Denny grinned, and pulled his forelock; but at this moment a distant whistle announced the approach of the train, and he wheeled his truck leisurely away, while Father McClosky restored his handkerchief to his pocket, and drew his plump figure into a posture of erect expectancy.

The Rev. Bryan McClosky had been for fifteen years in charge of St. Clement’s Church, a dingy and unbeautiful brick structure on an obscure street in South Micklegard. His congregation were chiefly poor working-people; and the few outsiders who recognized the rare qualities of head and heart which were joined to his unimpressive and somewhat undignified exterior, were disposed to wonder that the authorities of his Church, with all their well-known tact and skill at making the most of their material, should have kept such a man so long in such an obscure position.

Perhaps, however, the authorities, as usual, knew their own business best. Bryan McClosky was by birth one of the people among whom he labored. His father had been an Irish peasant, and Bryan’s first memories of home were of a cabin wherein pigs and chickens were as much members of the household as himself. Natural talent and education had done much to raise him above the level of his former associates, but he was still one of them at heart. By his present congregation he was simply idolized; and, though they stood in no manner of awe of him, the real reverence which they gave and he fully deserved was not at all impaired by his readiness to laugh and joke on all but very improper occasions.

Into his religious opinions there would seem to be no need to inquire, since they were to be found in the doctrinal formulas of a Church which tolerates no private judgment of such matters. Nevertheless, there had not been wanting, in high ecclesiastical quarters, rumors as to the potential heterodoxy of Father McClosky,—a heterodoxy which showed itself in just a little over-charity towards heretics, and a too great readiness to unite with them in schemes for the public welfare. He had even been admonished once or twice—or, if that word be too harsh, gently interrogated—on these matters, but in every case was able to prove himself so clearly right, and within the letter of the law, that the only results were, on the part of the authorities, a conviction that while it was best to keep him where he would do least harm, it would also be wisest not to drive him to extremities; and on his side, a habit of good-humored denunciation of his Protestant friends as heretics, and destined to a considerable amount of future discomfort, which, accompanied by a twist of his mouth and a twinkle of his black eyes, was, as he often remarked, “perfectly orthodox, and hurt nobody.”

The true key to his character was his loyalty to the Church which had fed, clothed, and educated him. She might not be as infallible as she thought herself; it might even be that she had, historically and doctrinally, made mistakes; but if he admitted these to himself, he was too true a son to allow any one else to guess that he did so. Moreover, there was no one in the world for whose comfort and well-being he cared less than for those of the Rev.

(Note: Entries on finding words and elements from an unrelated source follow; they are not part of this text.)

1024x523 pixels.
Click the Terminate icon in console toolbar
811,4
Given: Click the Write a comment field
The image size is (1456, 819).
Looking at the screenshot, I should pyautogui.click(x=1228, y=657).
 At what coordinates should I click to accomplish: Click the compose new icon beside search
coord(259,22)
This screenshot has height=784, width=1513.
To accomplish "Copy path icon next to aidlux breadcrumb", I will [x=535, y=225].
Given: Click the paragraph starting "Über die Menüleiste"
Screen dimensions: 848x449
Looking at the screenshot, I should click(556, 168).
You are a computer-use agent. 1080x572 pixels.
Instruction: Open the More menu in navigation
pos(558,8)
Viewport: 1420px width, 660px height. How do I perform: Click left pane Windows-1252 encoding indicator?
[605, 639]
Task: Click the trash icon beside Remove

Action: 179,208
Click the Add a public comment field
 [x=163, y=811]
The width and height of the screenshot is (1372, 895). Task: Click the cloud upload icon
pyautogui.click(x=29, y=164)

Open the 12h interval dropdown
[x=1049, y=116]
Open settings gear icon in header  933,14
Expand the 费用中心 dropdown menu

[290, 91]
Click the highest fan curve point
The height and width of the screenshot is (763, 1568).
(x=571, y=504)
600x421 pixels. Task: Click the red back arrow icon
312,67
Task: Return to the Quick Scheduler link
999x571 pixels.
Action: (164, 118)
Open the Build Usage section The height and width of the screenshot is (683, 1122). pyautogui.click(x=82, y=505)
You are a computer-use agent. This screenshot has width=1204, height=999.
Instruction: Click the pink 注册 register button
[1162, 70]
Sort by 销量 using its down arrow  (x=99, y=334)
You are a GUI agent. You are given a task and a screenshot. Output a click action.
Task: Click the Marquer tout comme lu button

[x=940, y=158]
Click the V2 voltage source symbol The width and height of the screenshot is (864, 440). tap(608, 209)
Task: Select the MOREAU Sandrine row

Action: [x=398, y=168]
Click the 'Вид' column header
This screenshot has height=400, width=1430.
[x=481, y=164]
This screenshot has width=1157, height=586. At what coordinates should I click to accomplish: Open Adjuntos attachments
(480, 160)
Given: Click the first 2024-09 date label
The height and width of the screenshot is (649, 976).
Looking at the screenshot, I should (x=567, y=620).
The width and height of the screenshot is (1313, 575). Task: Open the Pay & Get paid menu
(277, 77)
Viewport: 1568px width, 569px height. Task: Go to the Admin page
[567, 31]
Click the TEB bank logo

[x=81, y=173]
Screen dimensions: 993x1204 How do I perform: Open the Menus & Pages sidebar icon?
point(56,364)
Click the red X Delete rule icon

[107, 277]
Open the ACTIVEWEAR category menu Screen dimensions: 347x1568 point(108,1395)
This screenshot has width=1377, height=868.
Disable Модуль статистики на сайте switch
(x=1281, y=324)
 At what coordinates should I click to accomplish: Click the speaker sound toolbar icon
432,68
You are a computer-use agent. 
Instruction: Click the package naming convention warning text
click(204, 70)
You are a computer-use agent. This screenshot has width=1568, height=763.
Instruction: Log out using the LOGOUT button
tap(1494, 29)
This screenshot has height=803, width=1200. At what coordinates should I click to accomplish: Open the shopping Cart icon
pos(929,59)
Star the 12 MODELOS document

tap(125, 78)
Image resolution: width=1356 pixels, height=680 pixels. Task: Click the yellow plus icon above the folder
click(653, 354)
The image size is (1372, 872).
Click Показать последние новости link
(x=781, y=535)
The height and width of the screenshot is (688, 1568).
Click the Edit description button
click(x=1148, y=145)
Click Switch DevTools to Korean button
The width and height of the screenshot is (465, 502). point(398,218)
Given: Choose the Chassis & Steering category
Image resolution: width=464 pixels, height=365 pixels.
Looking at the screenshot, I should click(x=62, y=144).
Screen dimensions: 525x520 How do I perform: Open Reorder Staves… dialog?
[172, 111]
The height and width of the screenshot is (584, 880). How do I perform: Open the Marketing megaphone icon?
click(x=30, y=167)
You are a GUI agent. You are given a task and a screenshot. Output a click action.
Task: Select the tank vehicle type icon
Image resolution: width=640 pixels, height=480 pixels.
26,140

Bryan McClosky, so he was not likely to resent the lack of ecclesiastical preferment; and as his gravest doubts were whether he should himself be more at home in any other church than that of his birth, or whether he possessed the personal infallibility necessary to start a church of his own, he asked nothing better than to devote his life to the people whose coarse, ignorant, sometimes stupid and brutalized faces were upturned so eagerly Sunday after Sunday to his pulpit, or bowed beneath his benediction from the altar.

The person for whom he had waited so long at last stepped upon the platform, and was greeted as a “thief of the world” and a “blazin’ heretic,” to the grinning amusement of Denny and one or two others. Ernest Clare took the matter very quietly, though there was a gleam in his blue eyes and a certain compression about his mouth, that seemed to show that quietude was rather acquired than innate to a man of his character.